* Directions for this task
Pick up the article on the largest number up to N/2 that is coprime to N immediately after its last line and write the next part.

Largest number less than or equal to N/2 which is coprime to N

0 0 7 minutes read

Given a number N, the task is to find the largest positive integer less than or equal to N/2 which is coprime to N.
Note: Two number A and B are considered to coprime if gcd(A, B) = 1. It is also given that 2 < N < 10^18.
Examples:

Input: N = 50
Output: 23
GCD(50, 23) = 1 

Input: N = 100
Output: 49

Naive Approach: Start from N/2 and find the number smaller than or equal to N/2 which is coprime to N.
Below is the implementation of the above approach:

C++

// C++ implementation of the above approacdh
#include <bits/stdc++.h>
#define ll long long int
using namespace std;
 
// Function to calculate gcd of two number
ll gcd(ll a, ll b)
{
    if (b == 0)
        return a;
    else
        return gcd(b, a % b);
}
 
// Function to check if two numbers are coprime or not
bool coPrime(ll n1, ll n2)
{
    // two numbers are coprime if their gcd is 1
    if (gcd(n1, n2) == 1)
        return true;
    else
        return false;
}
 
// Function to find largest integer less
// than or equal to N/2 and coprime with N
ll largestCoprime(ll N)
{
    ll half = floor(N / 2);
 
    // Check one by one all numbers
    // less than or equal to N/2
    while (coPrime(N, half) == false)
        half--;
 
    return half;
}
 
// Driver code
int main()
{
 
    ll n = 50;
    cout << largestCoprime(n);
 
    return 0;
}

Java

// Java implementation of the above approacdh
import java.util.*;
 
class GFG
{
 
// Function to calculate gcd of two number
static int gcd(int a, int b)
{
    if (b == 0)
        return a;
    else
        return gcd(b, a % b);
}
 
// Function to check if two 
// numbers are coprime or not
static boolean coPrime(int n1, int n2)

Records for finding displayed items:
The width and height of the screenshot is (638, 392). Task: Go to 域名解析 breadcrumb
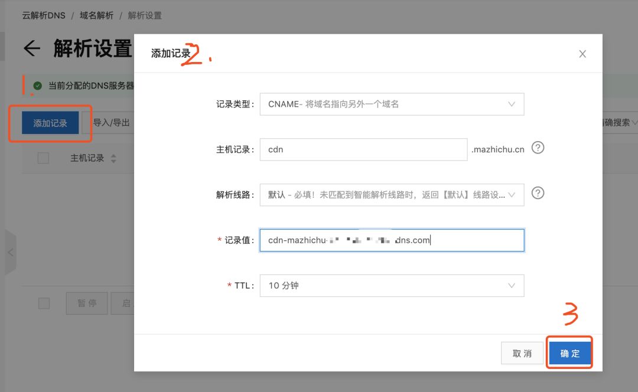coord(96,15)
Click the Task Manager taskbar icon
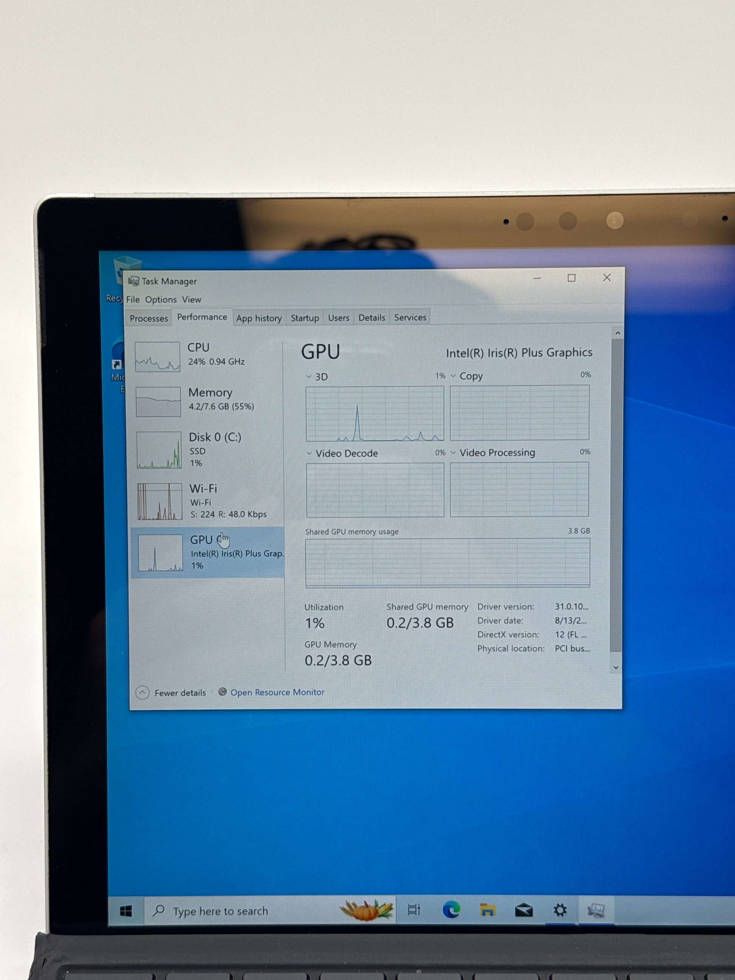Screen dimensions: 735x980 (596, 910)
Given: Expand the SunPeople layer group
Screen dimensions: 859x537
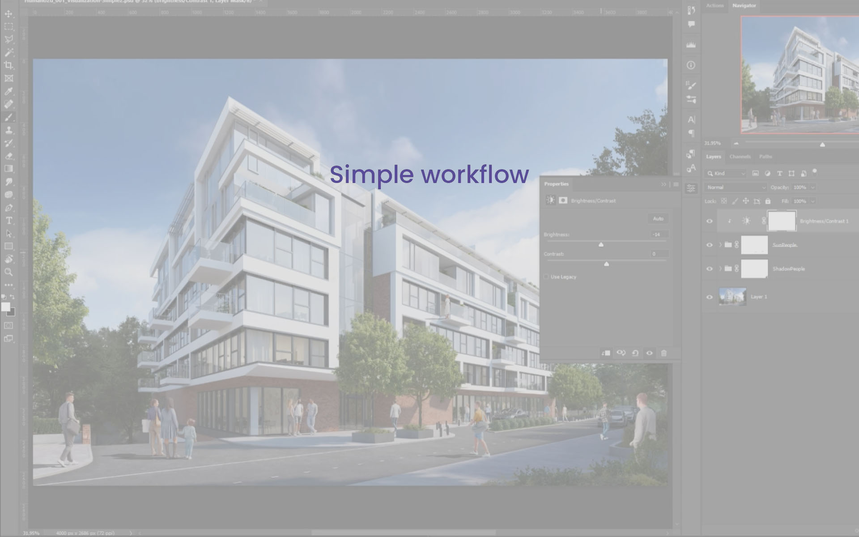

* Expected answer
{
    // two numbers are coprime
    // if their gcd is 1
    if (gcd(n1, n2) == 1)
        return true;
    else
        return false;
}
 
// Function to find largest integer less
// than or equal to N/2 and coprime with N
static int largestCoprime(int N)
{
    int half = (int)(N / 2);
 
    // Check one by one all numbers
    // less than or equal to N/2
    while (coPrime(N, half) == false)
        half--;
 
    return half;
}
 
// Driver code
public static void main(String args[])
{
    int n = 50;
    System.out.println(largestCoprime(n));
}
}
 
// This code is contributed by
// Surendra_Gangwar

Python3

# Python3 implementation of the above approacdh
import math as mt
 
# Function to calculate gcd of two number
def gcd( a, b):
 
    if (b == 0):
        return a
    else:
        return gcd(b, a % b)
 
 
# Function to check if two numbers are coprime or not
def coPrime( n1, n2):
 
    # two numbers are coprime if their gcd is 1
    if (gcd(n1, n2) == 1):
        return True
    else:
        return False
 
 
# Function to find largest integer less
# than or equal to N/2 and coprime with N
def largestCoprime( N):
 
    half = mt.floor(N / 2)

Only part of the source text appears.